Au cours de la dernière décennie, fortement marquée par la crise, le secteur coopératif québécois non financier s'est particulièrement bien comporté. Le nombre d'emplois y a par exemple crû bien plus vite que dans le reste de l'économie : entre 1999 et 2009, le secteur est passé de 32 200 emplois à 44 198. Une hausse de 37,3% quand l'emploi global n'atteignait que 15,7% sur la même période...Et le modèle s'est montré résilient face aux difficultés. Sur la dernière décennie, le taux de survie des coopératives québécoises est ainsi de 44,3% quand il n'est que de 19,3 % pour l'ensemble des entreprises, selon le MDEIE. Quant au chiffre d'affaires des coopératives non financières, il atteignait 11,5 milliards de dollars en 2009, alors qu'il n'était que de 6,2 milliards en 1999...Soit une augmentation de 85,5 % en 10 ans ! Au-delà des chiffres, c'est aussi l'ancrage local des coopératives qui séduit les Québécois : « ce sont elles qui restent dans les régions les plus reculées, les territoires en friche », souligne Christian Simard, le directeur général de l'association Nature Québec, qui explique travailler régulièrement avec certaines d'entre elles, notamment agricoles, pour les aider à mettre en place de meilleures pratiques environnementales.

Un levier financier de 30 millions de dollars canadiens

Un secteur en bonne santé sur lequel le gouvernement québécois entend désormais capitaliser. « Nous voulons créer un environnement d'affaires qui réponde aux besoins des coopératives et avoir un leadership en matière de soutien à ce secteur qui nous permet un développement économique durable », souligne Elaine Zakaid.
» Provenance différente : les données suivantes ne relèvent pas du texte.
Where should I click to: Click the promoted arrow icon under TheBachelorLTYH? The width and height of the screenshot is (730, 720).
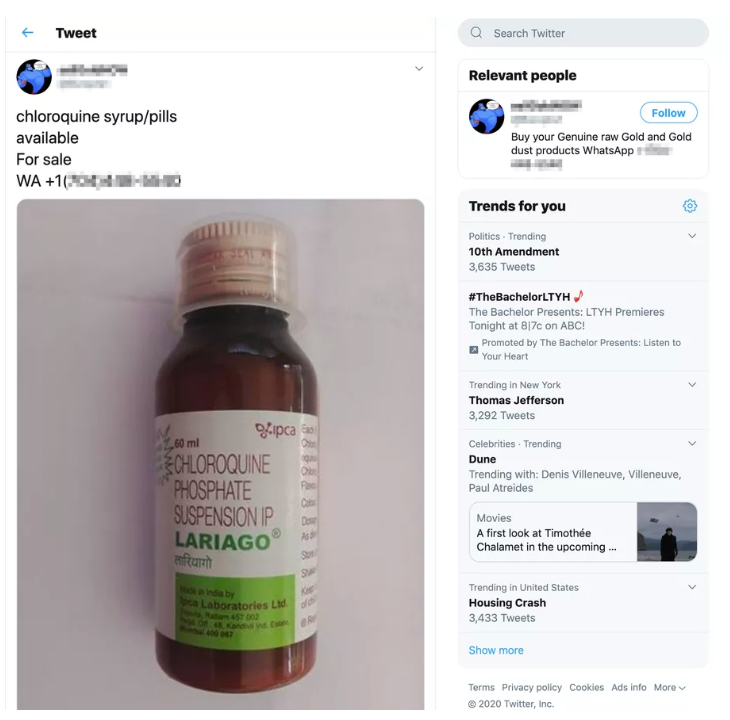pyautogui.click(x=473, y=350)
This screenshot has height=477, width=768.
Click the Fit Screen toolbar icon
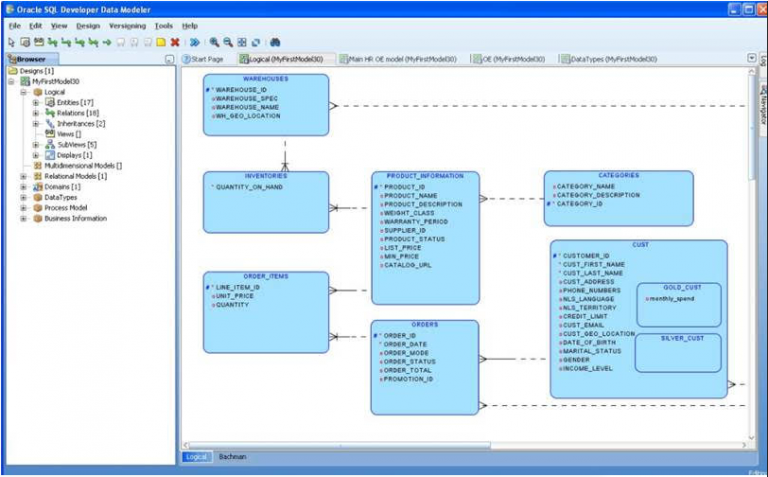click(x=242, y=43)
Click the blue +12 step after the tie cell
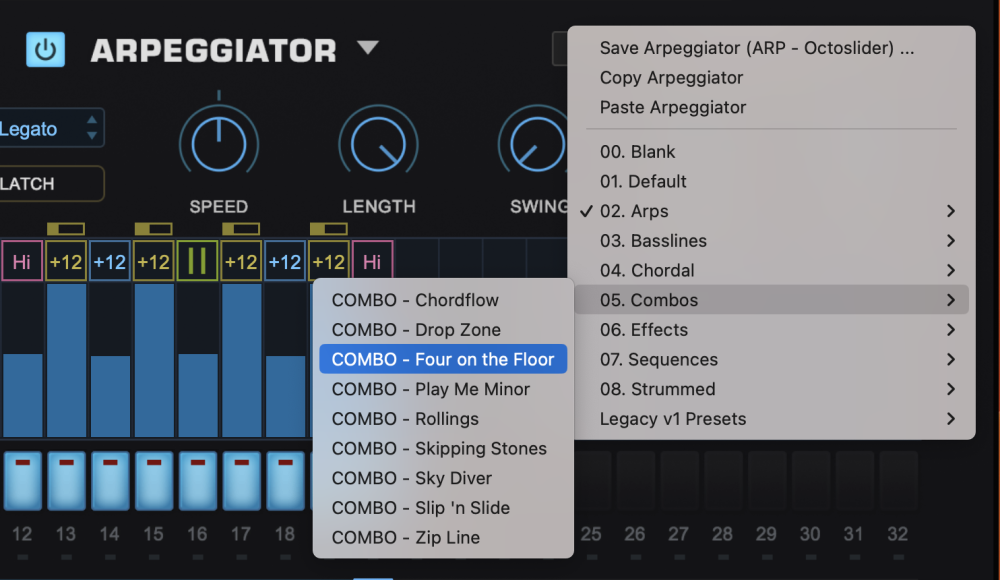1000x580 pixels. [x=284, y=261]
Après une première politique de développement des coopératives lancée en 2003 pour définir un cadre légal favorable et des mesures de soutien, le gouvernement québécois a annoncé pendant le sommet international la création d'un levier financier de 30 millions de dollars canadiens spécifiquement dédié au secteur pour accompagner le démarrage de nouvelles coopératives, leur extension, mais aussi favoriser la reprise des entreprises par les salariés.

Malgré tout le modèle coopératif, dans son fonctionnement, ses valeurs et ses résultats, reste trop méconnu de l'ensemble de la population québécoise, notamment car il est peu étudié dans le système éducatif, déplore Michel Lafleur. « Nous avons constaté que dans les manuels du secondaire par exemple, il n'était question des coopératives que sur un quart de page, et encore pour l'associer à la pauvreté... » A voir si l'accueil du sommet international permettra au mouvement d'obtenir une plus grande reconnaissance et visibilité dans la province.